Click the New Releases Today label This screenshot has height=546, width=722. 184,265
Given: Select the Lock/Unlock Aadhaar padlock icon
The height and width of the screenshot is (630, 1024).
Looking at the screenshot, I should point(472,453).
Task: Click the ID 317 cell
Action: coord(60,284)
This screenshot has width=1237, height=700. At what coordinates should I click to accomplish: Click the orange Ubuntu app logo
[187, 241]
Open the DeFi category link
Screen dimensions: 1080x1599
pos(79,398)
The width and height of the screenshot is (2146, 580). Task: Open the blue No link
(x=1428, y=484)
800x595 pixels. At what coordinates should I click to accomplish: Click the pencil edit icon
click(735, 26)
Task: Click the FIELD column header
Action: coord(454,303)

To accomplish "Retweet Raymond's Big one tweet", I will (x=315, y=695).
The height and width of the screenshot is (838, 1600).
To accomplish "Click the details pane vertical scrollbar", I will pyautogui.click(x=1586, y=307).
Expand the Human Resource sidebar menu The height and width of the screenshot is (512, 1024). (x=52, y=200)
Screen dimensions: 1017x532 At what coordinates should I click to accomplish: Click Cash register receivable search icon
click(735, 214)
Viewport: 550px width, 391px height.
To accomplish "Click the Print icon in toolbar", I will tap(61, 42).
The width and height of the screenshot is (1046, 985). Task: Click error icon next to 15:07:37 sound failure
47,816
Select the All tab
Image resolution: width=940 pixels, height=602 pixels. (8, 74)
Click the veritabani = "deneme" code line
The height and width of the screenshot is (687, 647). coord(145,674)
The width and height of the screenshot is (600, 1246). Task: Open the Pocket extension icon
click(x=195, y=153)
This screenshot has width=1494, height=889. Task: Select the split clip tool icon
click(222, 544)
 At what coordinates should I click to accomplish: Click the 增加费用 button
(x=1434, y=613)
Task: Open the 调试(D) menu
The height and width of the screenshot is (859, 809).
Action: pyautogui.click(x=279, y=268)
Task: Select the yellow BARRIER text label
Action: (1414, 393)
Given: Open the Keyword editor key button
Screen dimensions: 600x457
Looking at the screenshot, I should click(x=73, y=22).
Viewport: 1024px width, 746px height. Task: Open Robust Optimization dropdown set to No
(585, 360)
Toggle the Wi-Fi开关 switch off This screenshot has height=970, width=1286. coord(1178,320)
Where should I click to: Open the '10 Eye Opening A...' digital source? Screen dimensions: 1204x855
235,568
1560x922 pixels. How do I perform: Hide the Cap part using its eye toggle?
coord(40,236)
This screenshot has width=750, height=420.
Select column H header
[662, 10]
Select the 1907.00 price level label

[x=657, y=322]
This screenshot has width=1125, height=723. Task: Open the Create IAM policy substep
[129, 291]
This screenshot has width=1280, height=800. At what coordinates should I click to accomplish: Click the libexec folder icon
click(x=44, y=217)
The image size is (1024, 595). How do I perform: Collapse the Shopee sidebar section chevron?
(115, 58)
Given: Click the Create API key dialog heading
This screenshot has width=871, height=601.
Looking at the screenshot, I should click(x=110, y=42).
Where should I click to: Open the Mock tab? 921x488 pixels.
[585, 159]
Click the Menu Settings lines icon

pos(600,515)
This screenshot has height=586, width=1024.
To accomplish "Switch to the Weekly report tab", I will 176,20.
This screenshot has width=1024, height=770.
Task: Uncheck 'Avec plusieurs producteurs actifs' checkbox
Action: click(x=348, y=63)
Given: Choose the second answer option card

════════════════

Every line of the listing is to be returned unchanged.

◆ ANSWER SPACE
Click the New Releases Today label This screenshot has height=546, width=722. 184,265
Given: Select the Lock/Unlock Aadhaar padlock icon
The height and width of the screenshot is (630, 1024).
Looking at the screenshot, I should point(472,453).
Task: Click the ID 317 cell
Action: coord(60,284)
This screenshot has width=1237, height=700. At what coordinates should I click to accomplish: Click the orange Ubuntu app logo
[187, 241]
Open the DeFi category link
Screen dimensions: 1080x1599
pos(79,398)
The width and height of the screenshot is (2146, 580). Task: Open the blue No link
(x=1428, y=484)
800x595 pixels. At what coordinates should I click to accomplish: Click the pencil edit icon
click(735, 26)
Task: Click the FIELD column header
Action: coord(454,303)

To accomplish "Retweet Raymond's Big one tweet", I will (x=315, y=695).
The height and width of the screenshot is (838, 1600).
To accomplish "Click the details pane vertical scrollbar", I will pyautogui.click(x=1586, y=307).
Expand the Human Resource sidebar menu The height and width of the screenshot is (512, 1024). (x=52, y=200)
Screen dimensions: 1017x532 At what coordinates should I click to accomplish: Click Cash register receivable search icon
click(735, 214)
Viewport: 550px width, 391px height.
To accomplish "Click the Print icon in toolbar", I will tap(61, 42).
The width and height of the screenshot is (1046, 985). Task: Click error icon next to 15:07:37 sound failure
47,816
Select the All tab
Image resolution: width=940 pixels, height=602 pixels. (8, 74)
Click the veritabani = "deneme" code line
The height and width of the screenshot is (687, 647). coord(145,674)
The width and height of the screenshot is (600, 1246). Task: Open the Pocket extension icon
click(x=195, y=153)
This screenshot has width=1494, height=889. Task: Select the split clip tool icon
click(222, 544)
 At what coordinates should I click to accomplish: Click the 增加费用 button
(x=1434, y=613)
Task: Open the 调试(D) menu
The height and width of the screenshot is (859, 809).
Action: pyautogui.click(x=279, y=268)
Task: Select the yellow BARRIER text label
Action: (1414, 393)
Given: Open the Keyword editor key button
Screen dimensions: 600x457
Looking at the screenshot, I should click(x=73, y=22).
Viewport: 1024px width, 746px height. Task: Open Robust Optimization dropdown set to No
(585, 360)
Toggle the Wi-Fi开关 switch off This screenshot has height=970, width=1286. coord(1178,320)
Where should I click to: Open the '10 Eye Opening A...' digital source? Screen dimensions: 1204x855
235,568
1560x922 pixels. How do I perform: Hide the Cap part using its eye toggle?
coord(40,236)
This screenshot has width=750, height=420.
Select column H header
[662, 10]
Select the 1907.00 price level label

[x=657, y=322]
This screenshot has width=1125, height=723. Task: Open the Create IAM policy substep
[129, 291]
This screenshot has width=1280, height=800. At what coordinates should I click to accomplish: Click the libexec folder icon
click(x=44, y=217)
The image size is (1024, 595). How do I perform: Collapse the Shopee sidebar section chevron?
(115, 58)
Given: Click the Create API key dialog heading
This screenshot has width=871, height=601.
Looking at the screenshot, I should click(x=110, y=42).
Where should I click to: Open the Mock tab? 921x488 pixels.
[585, 159]
Click the Menu Settings lines icon

pos(600,515)
This screenshot has height=586, width=1024.
To accomplish "Switch to the Weekly report tab", I will 176,20.
This screenshot has width=1024, height=770.
Task: Uncheck 'Avec plusieurs producteurs actifs' checkbox
Action: click(x=348, y=63)
Given: Choose the second answer option card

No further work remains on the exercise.